• Cosa fare:
**A.** Secondo il testo sull'incontro con Claudio Magris, a che velocità soffiava la bora quel giorno di novembre?
**B.** Stampa dal testo sull'incontro con Claudio Magris tutto quello che va da "Ho incontrato Claudio" fino a "stata degnamente inaugurata.".
**C.** Prosegui il testo sull'incontro con Claudio Magris partendo dal punto in cui si ferma.

Ho incontrato Claudio Magris nel posto migliore dove si possa incontrare Claudio Magris: a Trieste. La città che attraversa il suo lavoro, il suo pensiero e il suo intero essere. E che lui ricambia amandola profondamente. Era novembre, c’era la bora, ma soffiava a una velocità per educande: «solo» centotrenta chilometri all’ora. A me naturalmente sembravano trecento, ma tutti i triestini a cui chiedevo come facevano a vivere con quel vento mi rispondevano facendo spallucce: «Questo è niente». Sarà, ma in piazza Italia pensavo che la bora mi portasse via.
Inseguivo questa intervista da mesi, anzi da un annetto buono. E quando finalmente il professore mi ha detto sì, il giornale stava mettendo in cantiere l’idea di queste doppie pagine domenicali: così la serie degli «Autografi» è stata degnamente inaugurata.

• Dati raccolti:
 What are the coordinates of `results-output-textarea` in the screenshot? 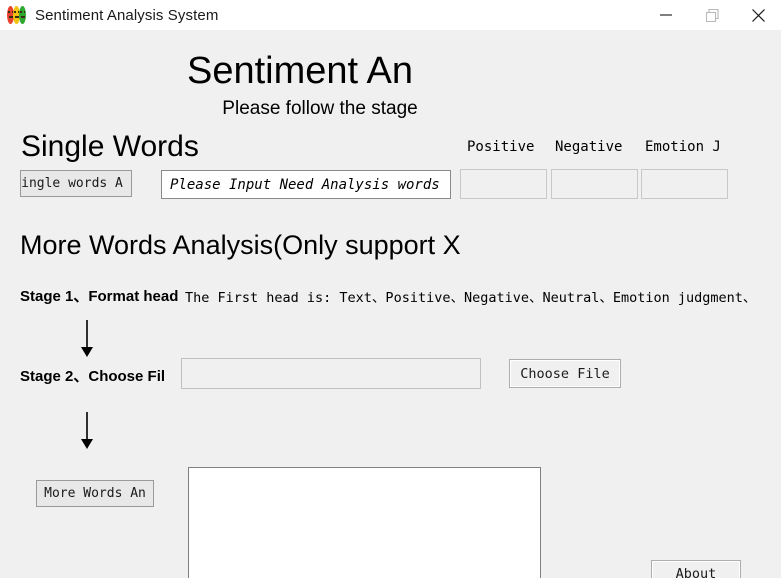 It's located at (364, 522).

• Risposte ai compiti:
**A.** A centotrenta chilometri all'ora.

**B.**
Ho incontrato Claudio Magris nel posto migliore dove si possa incontrare Claudio Magris: a Trieste. La città che attraversa il suo lavoro, il suo pensiero e il suo intero essere. E che lui ricambia amandola profondamente. Era novembre, c’era la bora, ma soffiava a una velocità per educande: «solo» centotrenta chilometri all’ora. A me naturalmente sembravano trecento, ma tutti i triestini a cui chiedevo come facevano a vivere con quel vento mi rispondevano facendo spallucce: «Questo è niente». Sarà, ma in piazza Italia pensavo che la bora mi portasse via.
Inseguivo questa intervista da mesi, anzi da un annetto buono. E quando finalmente il professore mi ha detto sì, il giornale stava mettendo in cantiere l’idea di queste doppie pagine domenicali: così la serie degli «Autografi» è stata degnamente inaugurata.

**C.**
Ci siamo incontrati al Caffè San Marco, un luogo meraviglioso, dove Magris lavora. Ma è stata l’ultima volta che ho fatto un’intervista in un bar; insieme alle parole del professore il registratore ha preso nota anche di mille rumori di fondo: i clienti, la macchina del caffè, le posate, i piatti, un cane chiacchierone. Per sbobinare tutto ho impiegato ore, nonostante i tecnici del giornale avessero ripulito l’audio. Poi il professore mi ha portato a pranzo nel «suo» ristorante, esperienza che ha confermato la fama della buona cucina triestina.
In tre ore di conversazione abbiamo parlato di molte cose. Quella che più ha lasciato il segno, anche perché è ritornata in molte delle interviste successive, è la triste consapevolezza che il sapere non è più un valore. Nell’ansia della velocità, della fretta, della quantità non c’è più spazio né per lo studio, né per la lettura. Senza idee come può esserci progresso?
Da segnalare anche che sul treno che da Trieste mi riportava a Milano ho partorito la criminale idea di usare gli «Autografi» per fare pubblicità occulta ai libri che amo. Idea che mi ha portato via moltissimo tempo, nel tentativo di trovare per ciascuno una citazione adatta e che non ho mai confessato al direttore. Però è stata anche l’occasione per riprendere in mano libri bellissimi e, come si vedrà, alcuni autori, come Proust, ricorrono più volte.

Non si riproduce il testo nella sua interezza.